With respect to exacerbations, one patient in the drug arm, with a prednisone maintenance dose (at start of trial) of 12.5 mg daily exacerbated when dose was tapered to 5 mg. The exacerbation was treated with a prednisone burst (30 mg × 5 days) and patient was reinstated back on 12.5 mg. The remaining 3 patients in the drug arm reduced ICS dose (expressed as equivalent of fluticasone propionate) from a mean of 1400 mcg to 400 mcg (70%) while maintaining control. In the placebo arm, 4 out of 5 patients exacerbated on reduction of steroid dose (80%). All patients in the placebo arm were ICS-dependent. Only 1 could reduce ICS by 80% (maintaining control), while the remaining four exacerbated with decrease in ICS by 50%. Due to the small sample size, significance was not reached (with respect to reduction in corticosteroid therapy by 50% while maintaining asthma control). The steroid-sparing effect of omalizumab based on our observation warrants for further investigation. It is also important to note that the difference in daily exposure to perennial allergens between the recruited patients may also pose a factor that underlies responsiveness to an anti-IgE molecule. This factor could have been negated with a bigger sample size.

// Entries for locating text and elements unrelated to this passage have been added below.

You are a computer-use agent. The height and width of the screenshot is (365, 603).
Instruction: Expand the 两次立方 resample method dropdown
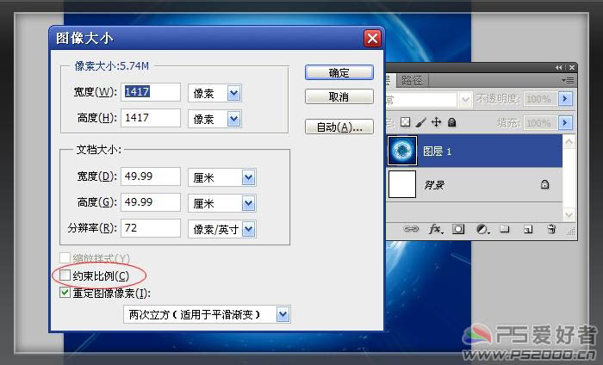pos(282,315)
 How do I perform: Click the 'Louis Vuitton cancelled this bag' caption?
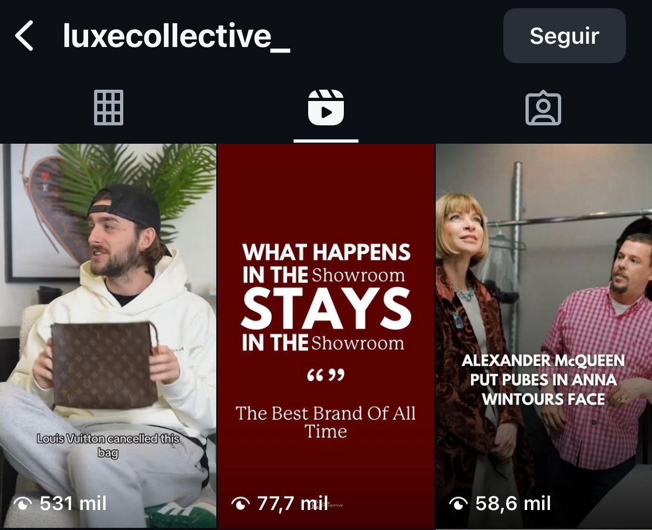108,446
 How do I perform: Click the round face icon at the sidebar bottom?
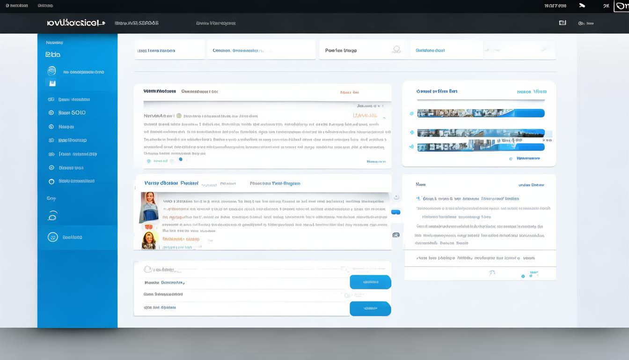pos(52,237)
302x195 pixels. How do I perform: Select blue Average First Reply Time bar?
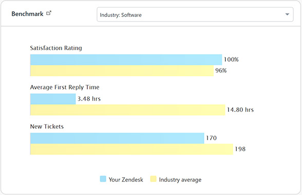[x=53, y=99]
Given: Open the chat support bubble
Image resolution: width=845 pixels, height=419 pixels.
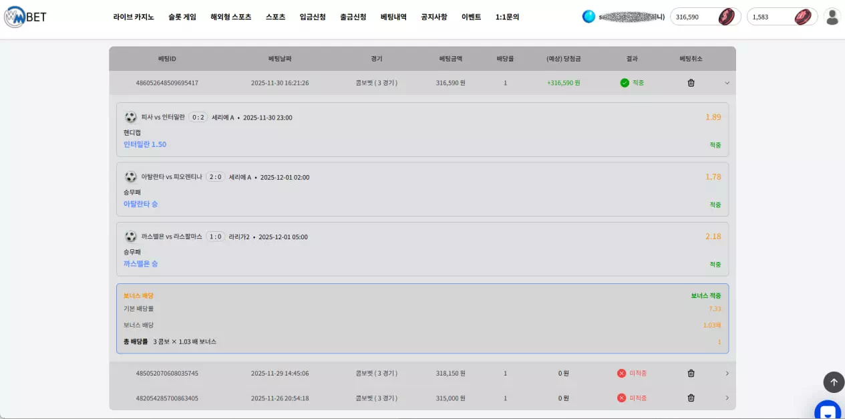Looking at the screenshot, I should pos(828,410).
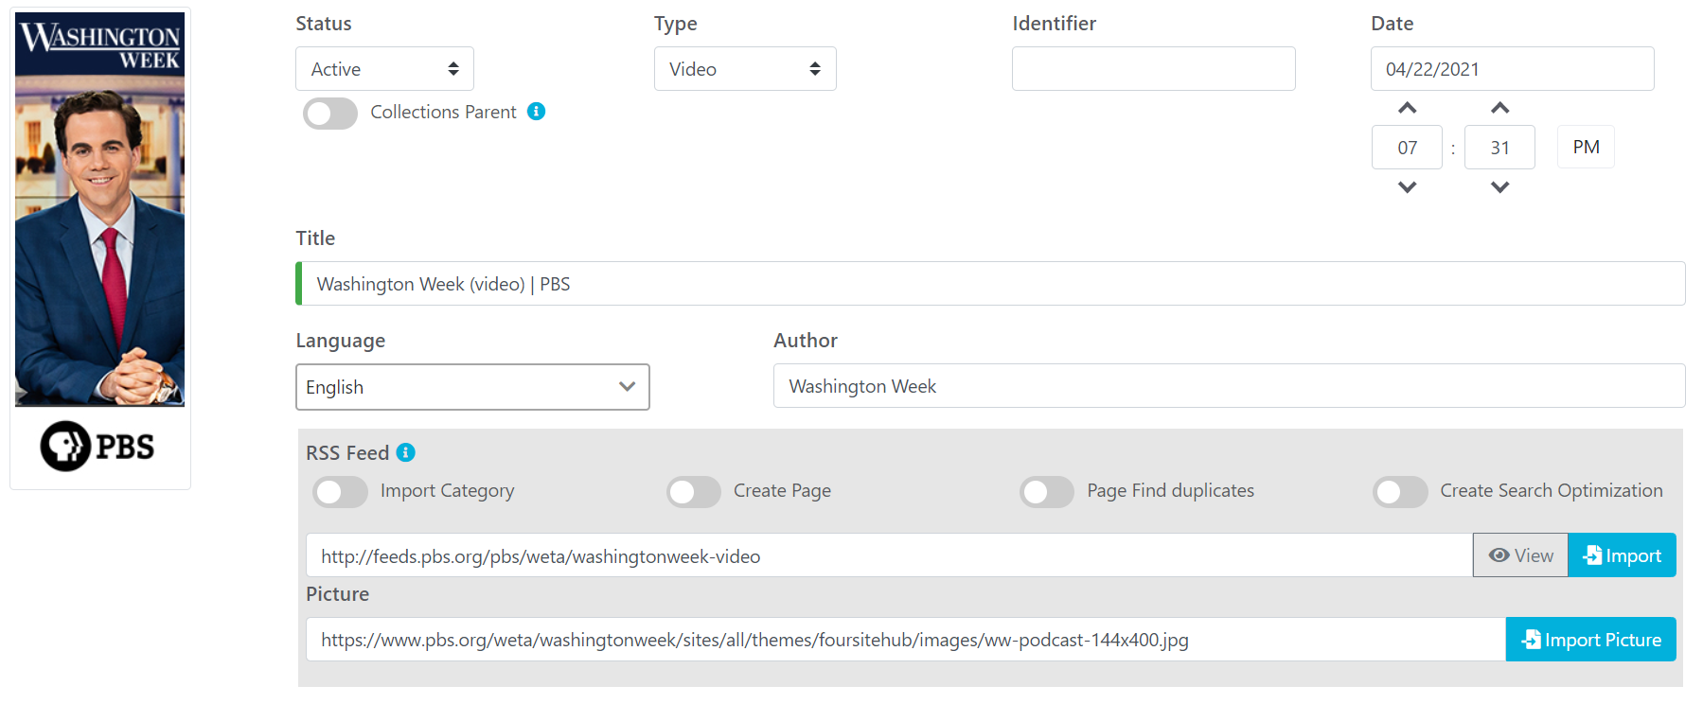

Similarly, there was no conclusive treatment effect observed in any of the secondary outcomes; for example, fractional exhaled nitric oxide (FeNO, Fig. 2c), asthma control questionnaire-5 (ACQ, Fig. 2d), lung function (FEV1, Fig. 2e), in neither the drug arm nor compared to placebo.

As an exploratory outcome, the eosinophil clonogenic potential was measured as eosinophil/basophil (Eo/B) colony forming units from peripheral blood mononuclear cells obtained from patients recruited in the trial, with written consent. We investigated whether in the event of IgE blockade, the effects of thymic stromal lymphopoietin (TSLP) on its described role of eosinophil recruitment and in situ eosinophilopoiesis [4] would be redundant. In addition, we also investigated whether the leukotriene antagonist montelukast, had similar effects, since the magnitude of clinical effect reported in the anti-TSLP clinical trial [5] was similar to those previously reported with montelukast [6]. Eo/B colonies enumerated at baseline, and at end of phase 1 (week 16) showed no significant difference between the respective drug and placebo arms (Additional file 1: Figure S1). At baseline (before any intervention), the clonogenic potential was comparable between the two arms for all tested conditions. Though insignificant, a trend was observed that showed synergistic effect of TSLP and IL-5 on eosinophilopoiesis as previously established (measured by the enumeration of Eo/B colonies, in vitro). At end of 16 weeks (Phase 1, referred to as Post-Rx in Additional file 1: Figure S1), there was again no comparable difference noticed, indicating that IgE blockade may not have a direct effect on the clonogenic potential.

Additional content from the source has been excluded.